The social media landscape is ever changing, and it can be tempting to feel like you need to have a finger in every pie. As much as you don’t want to keep all of your eggs in one basket (especially not a basket owned by another company), it’s equally important not to spread yourself too thin - especially if you don’t have a full social media marketing team at your disposal.

When picking your platforms it’s essential to think about who your target audience is and where they hang out online to know where you need to be in order to reach them. Knowing your target audience is a huge part of marketing, and if you haven’t figured that out then check out our 10 step guide to writing a business plan to get started.

Who’s going to implement it?

Social media, and marketing in general, can be a time-consuming part of running a business. Do you have the capabilities to take this on, or would you benefit from outsourcing? Realistically, you need to be able to set aside time to manage your social media presence if you want to implement social media marketing effectively. If you don’t think you have the capabilities then look into hiring freelancers to take on the social media responsibilities for your startup instead.

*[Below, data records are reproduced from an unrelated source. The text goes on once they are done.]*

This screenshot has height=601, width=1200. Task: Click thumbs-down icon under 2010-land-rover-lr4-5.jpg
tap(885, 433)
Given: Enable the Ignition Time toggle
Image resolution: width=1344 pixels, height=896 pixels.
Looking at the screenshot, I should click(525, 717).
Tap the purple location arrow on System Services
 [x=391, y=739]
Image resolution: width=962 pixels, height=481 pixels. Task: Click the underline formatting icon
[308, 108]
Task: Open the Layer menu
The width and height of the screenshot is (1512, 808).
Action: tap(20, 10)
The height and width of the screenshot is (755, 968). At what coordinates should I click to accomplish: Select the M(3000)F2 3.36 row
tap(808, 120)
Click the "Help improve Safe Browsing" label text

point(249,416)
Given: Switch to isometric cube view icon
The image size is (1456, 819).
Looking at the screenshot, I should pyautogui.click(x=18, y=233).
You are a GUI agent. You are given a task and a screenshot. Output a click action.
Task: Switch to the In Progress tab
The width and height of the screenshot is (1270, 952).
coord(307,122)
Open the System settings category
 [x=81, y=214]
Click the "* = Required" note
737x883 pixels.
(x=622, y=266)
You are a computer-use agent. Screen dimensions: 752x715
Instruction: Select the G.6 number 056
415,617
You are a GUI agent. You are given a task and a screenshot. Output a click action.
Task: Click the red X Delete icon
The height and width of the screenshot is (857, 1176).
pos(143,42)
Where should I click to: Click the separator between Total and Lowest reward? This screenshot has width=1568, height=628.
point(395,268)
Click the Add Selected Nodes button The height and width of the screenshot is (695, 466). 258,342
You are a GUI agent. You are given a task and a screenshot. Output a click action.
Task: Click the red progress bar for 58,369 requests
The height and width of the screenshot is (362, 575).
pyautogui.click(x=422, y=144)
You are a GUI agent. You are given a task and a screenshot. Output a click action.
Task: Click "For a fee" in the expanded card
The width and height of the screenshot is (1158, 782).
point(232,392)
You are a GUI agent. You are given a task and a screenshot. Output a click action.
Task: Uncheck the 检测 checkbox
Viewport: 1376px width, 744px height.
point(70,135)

What are you going to post?

Content is arguably the most critical part of an effective social media strategy for startups. It’s not as simple as just posting whatever you fancy, it’s important to have a clear idea of what you’re going to post and why it’s relevant to your audience. This might be behind the scenes content about the day-to-day life in your business, valuable industry insights that will benefit your audience, sharing product information or promoting examples of your work. There are countless ways to use social media and, again, the right way to use it will depend on you and your business but whatever you’re posting should be valuable in some shape or form. A good rule of thumb to use before posting is asking yourself one simple question: why should your audience care about what you’re sharing?